Slate has an article today, Know Nothing: The true history of atheism, that is an attack on the “new atheists” and a defense, i.e. an “apologetic”, for traditional Christian faith.
My fascination about such pieces is that they *invariably* assume that the sophisticated theology that they ridicule ‘new atheists’ and others for knowing nothing about is the theology of *their own particular* flavor of religion – i.e. Christianity. The faith they grew up with. What presumption! How do they know that perhaps one of the many *other* religious traditions around the world today, or throughout history, isn’t the right one?
Needless to say, evidence is not involved. Nor have these critics in any way indicated that they have studied the theology of all of those other religions before having concluded they can be dismissed.
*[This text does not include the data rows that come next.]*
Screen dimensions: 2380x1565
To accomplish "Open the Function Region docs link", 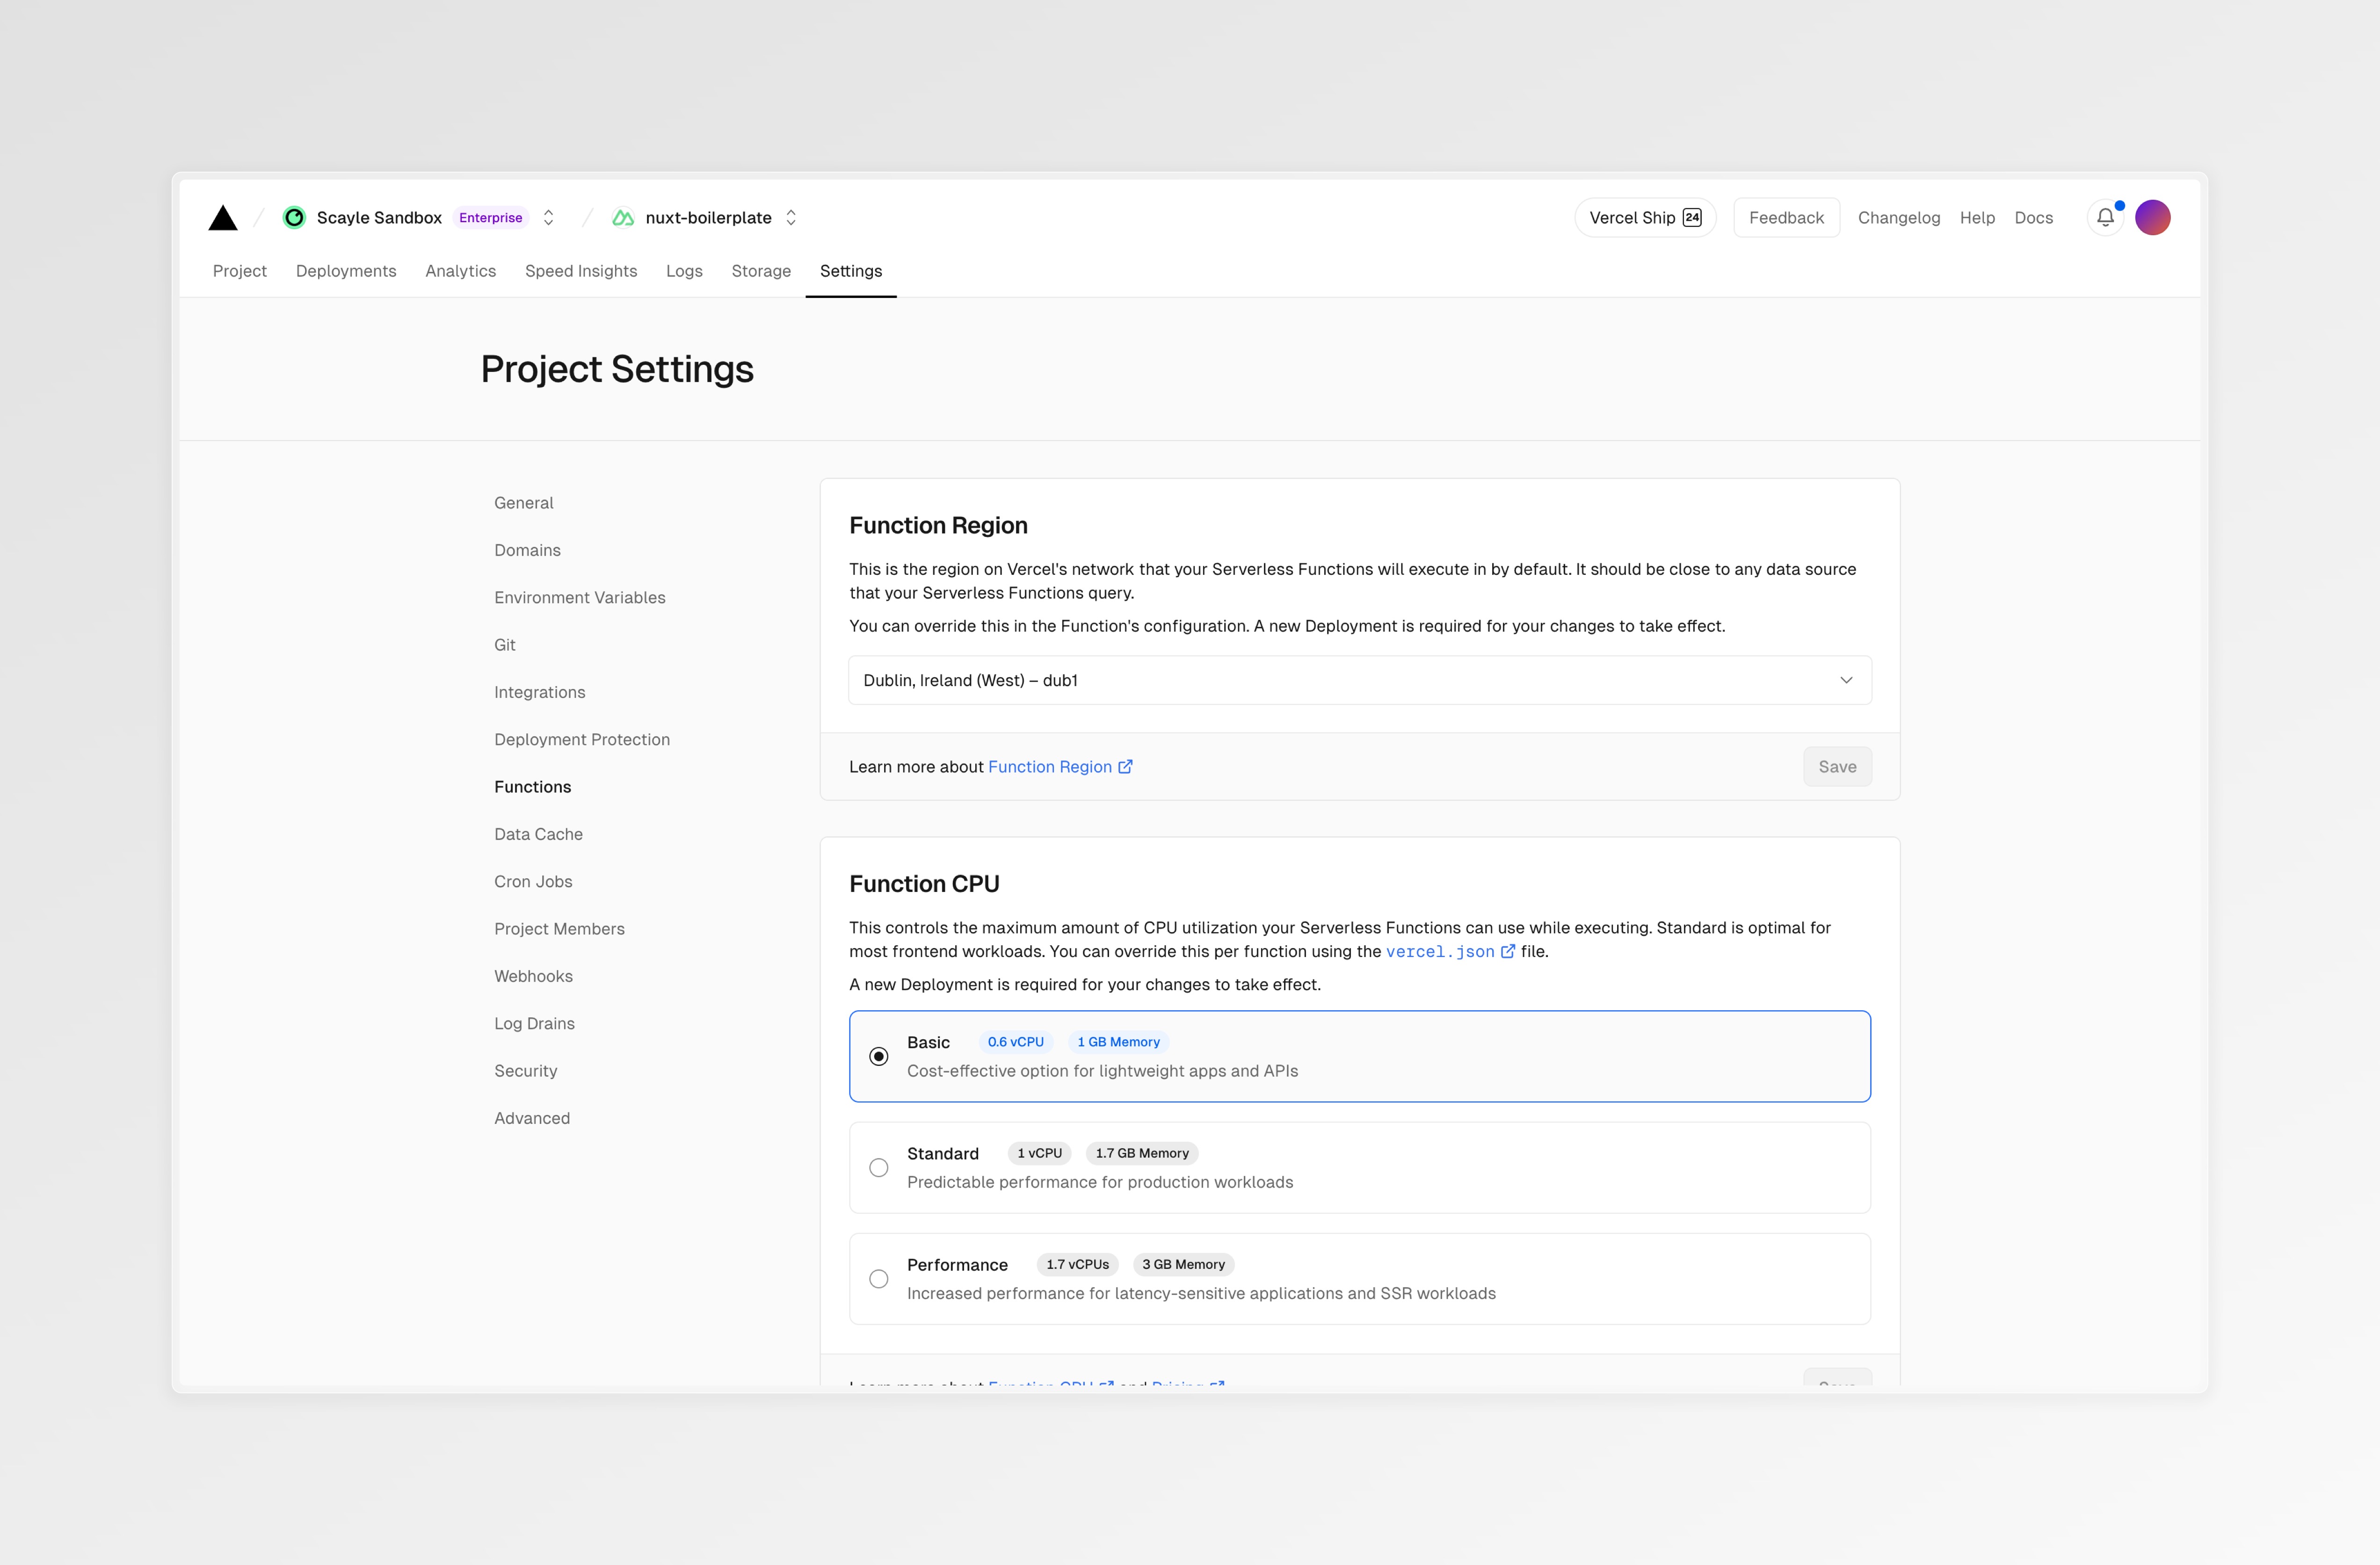I will pos(1049,767).
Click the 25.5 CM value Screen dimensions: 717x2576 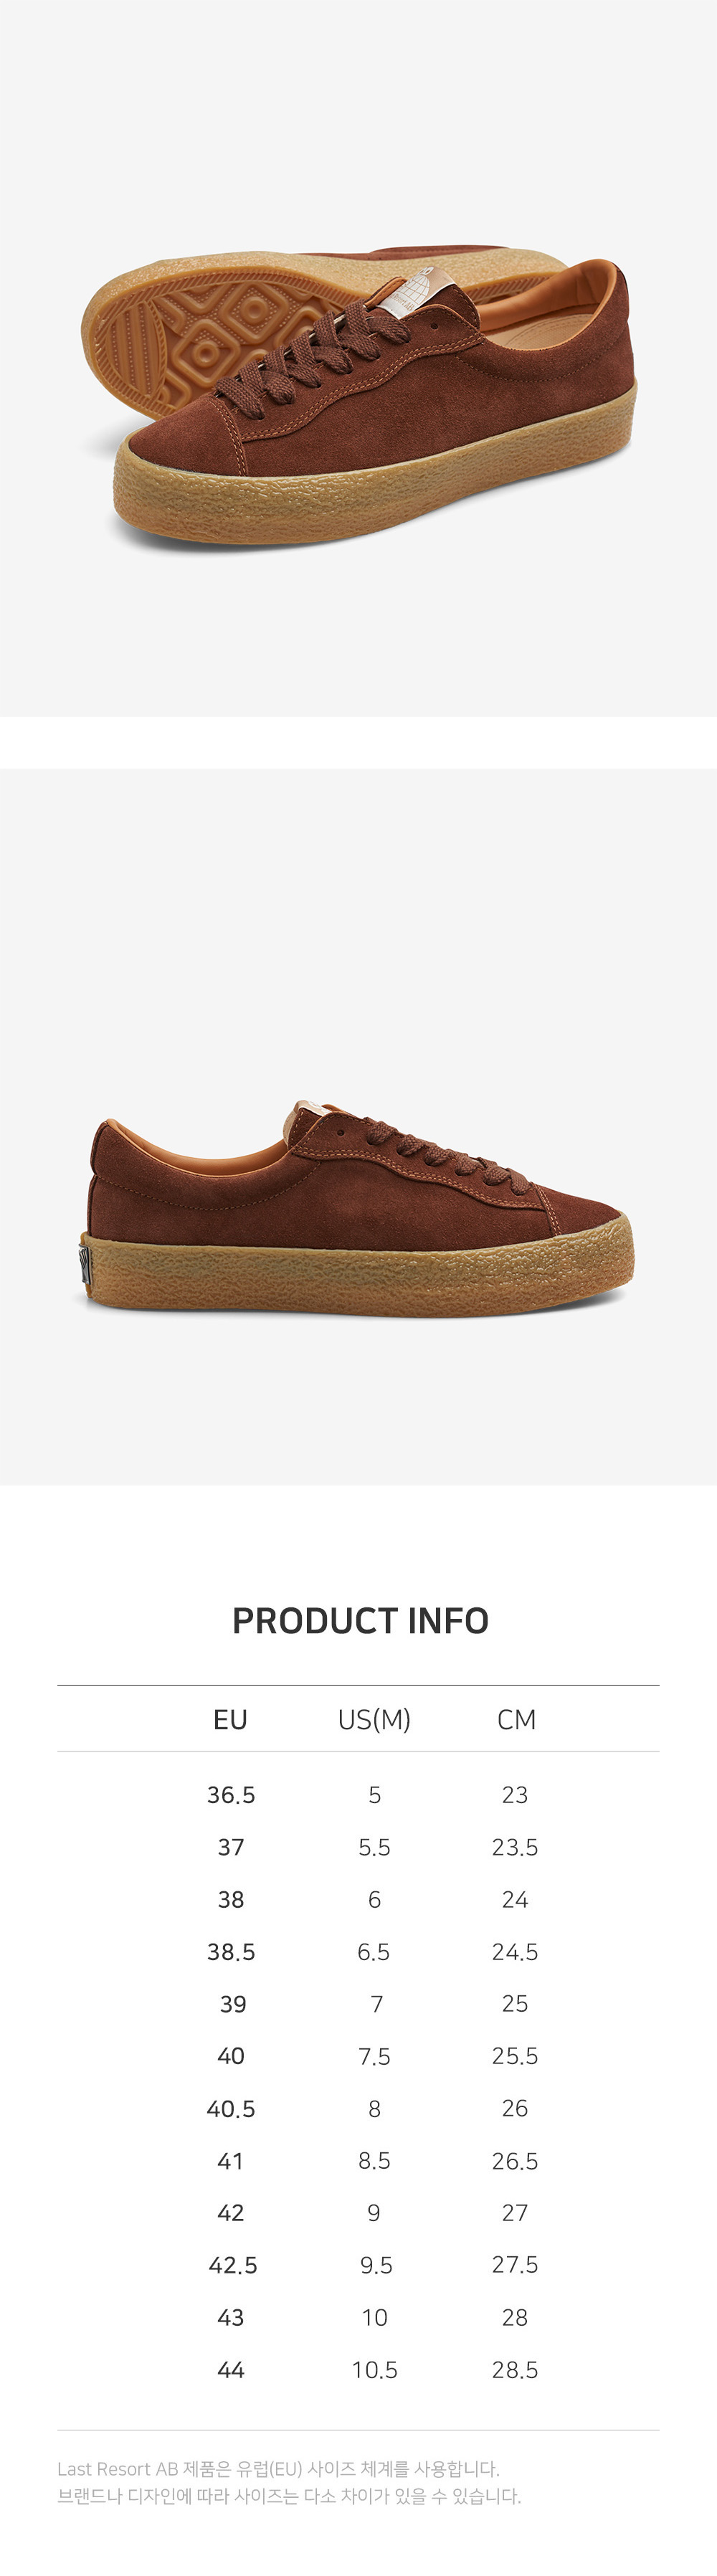click(515, 2056)
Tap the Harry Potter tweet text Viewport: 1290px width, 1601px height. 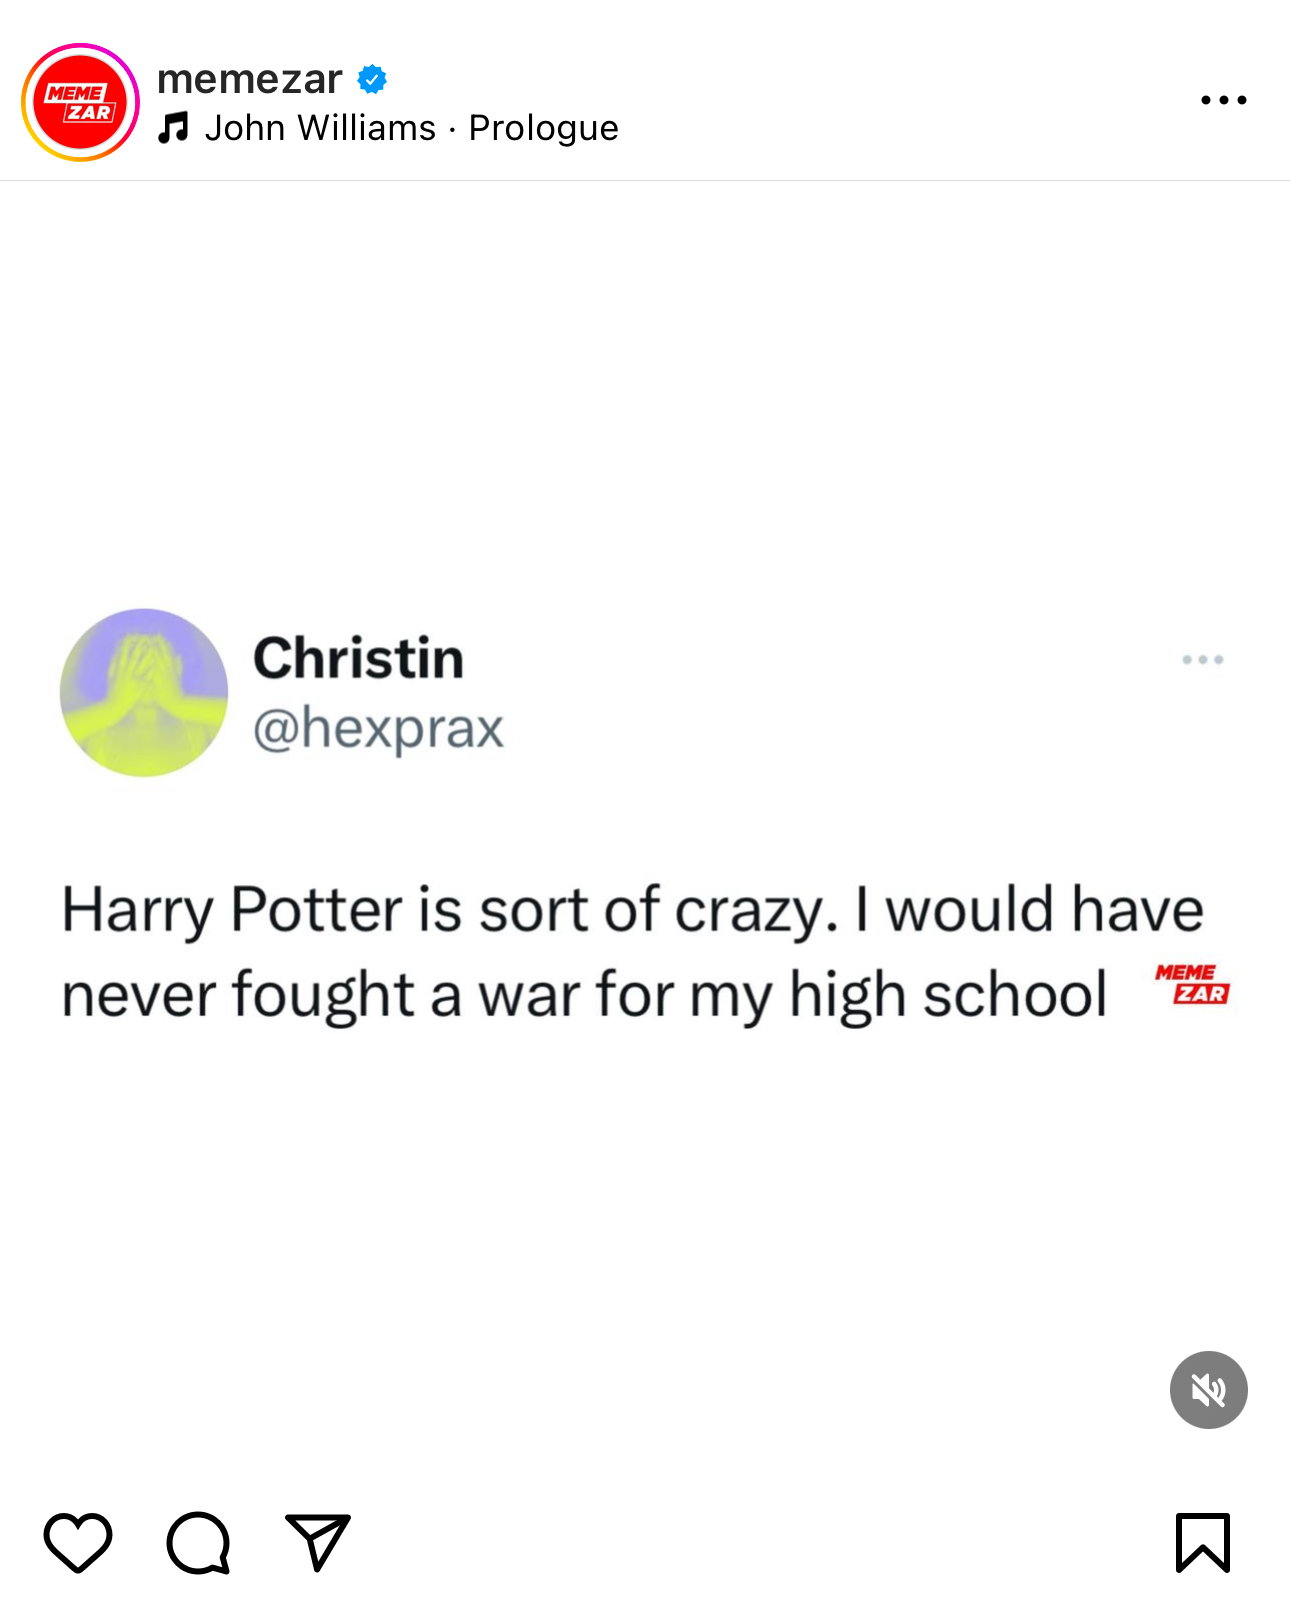click(x=632, y=952)
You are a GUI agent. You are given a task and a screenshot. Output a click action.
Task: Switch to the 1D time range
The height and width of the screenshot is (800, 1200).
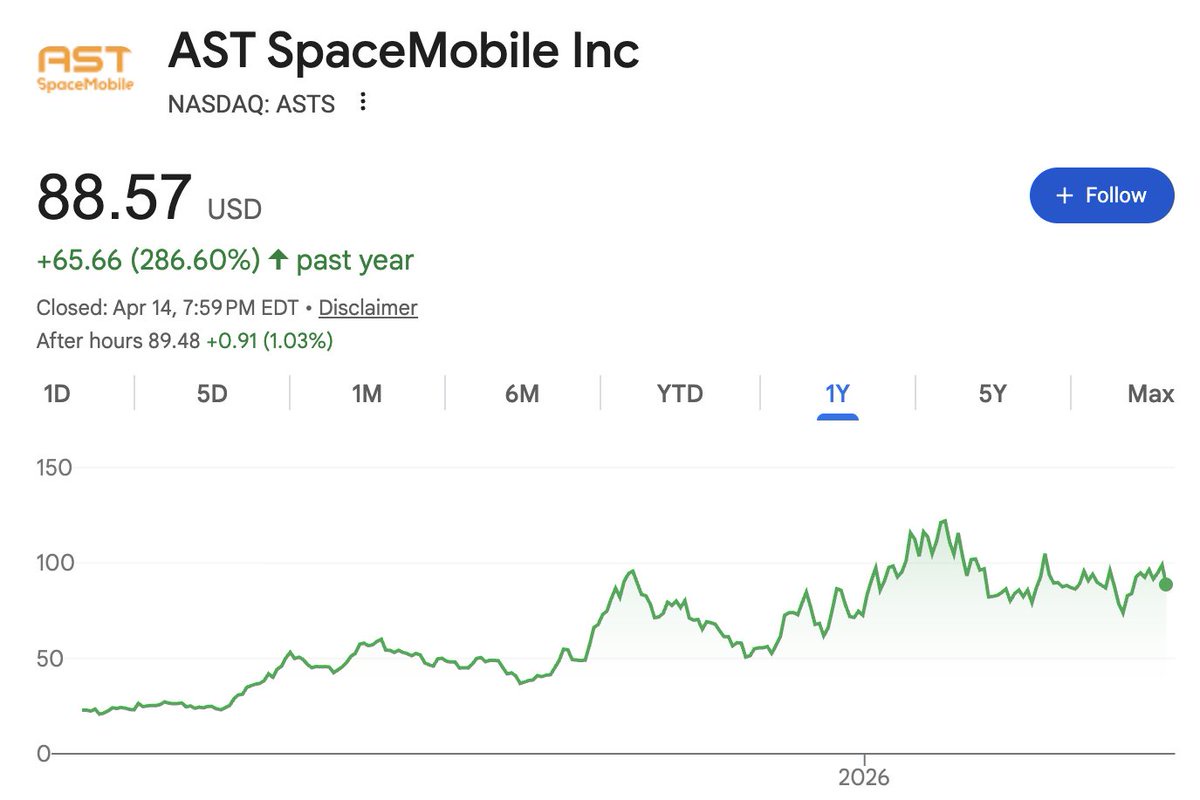click(x=57, y=394)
They’re only trying to defend their own traditions. I needn’t study theology, or investigate the arcane complexities of astrological methods, to dismiss both belief in gods, and astrology.
Because the effective way of understanding the universe, the one that works, that has generated our modern technological civilization, is inconsistent with both.
The second flaw in apologist arguments like this is that they ridicule atheistic dismissals of religion myths like the belief that the universe was literally created in 6 days. Pshaw, this writer says; sophisticated theologians haven’t thought this in millennia. Maybe not– but that ignores the evidence that a surprising percentage of the current American population *does* believe such literal Biblical myths. These apologists who criticize the atheists seem to think they can define what proper religion is. But it’s the religion of the masses, according to these polls, that writers like Dawkins are addressing.
There must be a term, one of those psychological biases perhaps, that applies to this – the lack of recognition that one’s own personal experience isn’t the default position for everyone else in the world to accept, lest they be charged ignorant of theology. I need to capture this bias; it is a principle theme of my own worldview, via science fiction, that the world, the universe, is vaster and more complex than any particular parochial point of view, and the likelihood of your childhood faith being the one true religion (or theology) is vanishingly small. For all practical purposes, dismissible.